Germany pushes for digital terrestrial DVB-T2 upgrade
Germany is preparing to migrate to the second-generation DVB-T2 digital terrestrial architecture, following the lead of the UK, Italy, Finland and Sweden.
The country’s Conference of Directors of the media authorities (Direktorenkonferenz der Landesmedienanstalten — DLM), which effectively controls licensing and technology choices for commercial radio and TV, has called for preparations to upgrade Germany’s digital terrestrial television network to DVB-T2. This move comes just after ARD, Germany’s regional public-service broadcaster consortium, announced its transition to DVB-T2 beginning in 2016.
This will affect the 4 million Germany households that currently receive terrestrial TV via the first-generation DVB-T standard, particularly the 2 million of those for which it is the primary means of TV reception. DVB-T2 has about 66-percent greater capacity than DVB-T, enabling delivery of 5-6 HDTV channels using MPEG-4 compression as required by the standard. Several technical advances have been combined to deliver this increased throughput, one being notably improved Forward Error Correction (FEC) to increase the number of digital bits that can be carried over a given symbol modulated onto the carrier wave. Another improvement is in shortening the guard interval that protects against interference from echoes and progagation delays from 1/32 to 1/128 of the symbol period. This liberates a bit of spectrum for data.
There is scope for achieving even further performance gains as broadcasters or terrestrial distributors get to grips with some of DVB-T2’s more arcane features, such as spreading a large multiplex of signals across several linked frequencies. This will increase the savings that can be achieved by statistical multiplexing through having more channels in the mix. As the number of channels increases, the less headroom has to be allowed to cater for the ever-more remote possibility that nearly all channels will be consuming peak bandwidth at precisely the same time.
Yet from Germany’s point of view, an equally big attraction of DVB-T2 is its increased robustness against difficult propagation conditions, which makes it suitable for delivering mobile TV. Germany was one of the first to deploy DVB-T services initially, but this failed to translate immediately into tangible benefits for viewers, such as HDTV, for various reasons. Then, Germany was also a pioneer of DVB-H for mobile TV services, but it abandoned this in common with other European countries that had adopted the standard when it turned out it would cost too much because it required deployment of a completely new network infrastructure.
This left Germany scratching around for a new mobile-TV strategy, which now seems to be DVB-T2 since the technology has pulled off a neat trick by being capable of being optimized for both HDTV and lower-bandwidth mobile services at the same time.
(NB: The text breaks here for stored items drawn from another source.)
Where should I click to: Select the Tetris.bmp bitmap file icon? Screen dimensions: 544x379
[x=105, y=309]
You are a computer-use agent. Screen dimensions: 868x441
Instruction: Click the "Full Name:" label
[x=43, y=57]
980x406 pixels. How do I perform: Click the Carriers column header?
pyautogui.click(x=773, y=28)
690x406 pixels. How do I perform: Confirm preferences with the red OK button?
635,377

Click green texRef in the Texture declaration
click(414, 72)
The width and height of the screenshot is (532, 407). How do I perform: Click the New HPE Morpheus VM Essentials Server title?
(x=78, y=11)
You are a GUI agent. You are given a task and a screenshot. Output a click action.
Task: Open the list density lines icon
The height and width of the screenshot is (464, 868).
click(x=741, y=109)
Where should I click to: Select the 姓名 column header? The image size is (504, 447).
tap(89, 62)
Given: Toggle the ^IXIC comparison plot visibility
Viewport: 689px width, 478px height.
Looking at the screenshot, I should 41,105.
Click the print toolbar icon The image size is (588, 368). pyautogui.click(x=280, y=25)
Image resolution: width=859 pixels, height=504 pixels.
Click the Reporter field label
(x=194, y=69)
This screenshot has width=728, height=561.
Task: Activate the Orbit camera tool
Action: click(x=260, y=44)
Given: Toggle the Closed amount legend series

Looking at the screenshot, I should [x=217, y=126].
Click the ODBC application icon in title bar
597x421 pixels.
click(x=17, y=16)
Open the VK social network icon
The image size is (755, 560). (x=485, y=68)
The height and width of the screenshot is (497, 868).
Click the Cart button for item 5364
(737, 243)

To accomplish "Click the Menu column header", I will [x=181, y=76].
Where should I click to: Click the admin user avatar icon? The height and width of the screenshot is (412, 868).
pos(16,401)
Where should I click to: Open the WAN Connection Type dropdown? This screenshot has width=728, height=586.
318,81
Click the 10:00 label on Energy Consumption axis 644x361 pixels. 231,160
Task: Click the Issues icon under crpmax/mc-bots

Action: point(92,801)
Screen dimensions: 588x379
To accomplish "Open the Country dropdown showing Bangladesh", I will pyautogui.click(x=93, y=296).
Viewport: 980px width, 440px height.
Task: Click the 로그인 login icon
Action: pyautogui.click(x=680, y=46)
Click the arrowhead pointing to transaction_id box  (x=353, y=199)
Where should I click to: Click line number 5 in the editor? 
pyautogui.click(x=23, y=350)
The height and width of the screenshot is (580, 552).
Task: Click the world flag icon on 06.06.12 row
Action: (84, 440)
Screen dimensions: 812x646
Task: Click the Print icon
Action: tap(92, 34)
This has been made possible by introduction of a feature called MPLP (Multiple Physical Layer Pipes), which effectively means that the terrestrial infrastructure can provide several virtual physical layers, each supporting different QoS classes.
One such layer can be optimized for delivering HD to fixed antennae, where the requirement is for high bandwidth but with tolerance for low robustness. Another layer can be for delivery to moving smart phones, where bandwidth can be traded off for the high robustness needed. Yet another layer can be optimized for indoor reception.
Germany has also added some features of its own to optimize DVB-T for mobile reception, with its DVB-T ‘handover’ technology having been tested by the country’s Deutsche TV Platform for reception by terminals in cars. There was a pilot held in 2011 organized by the German TV Platform in cooperation with IRT (the technology institute of the German public broadcasters), Hessischer Rundfunk (HR) and BMW (on behalf of the Association of the Automotive Industry, VDA).
A move to DVB-T2 would dovetail with this handover technology to enable even more reliable mobile services for in car reception.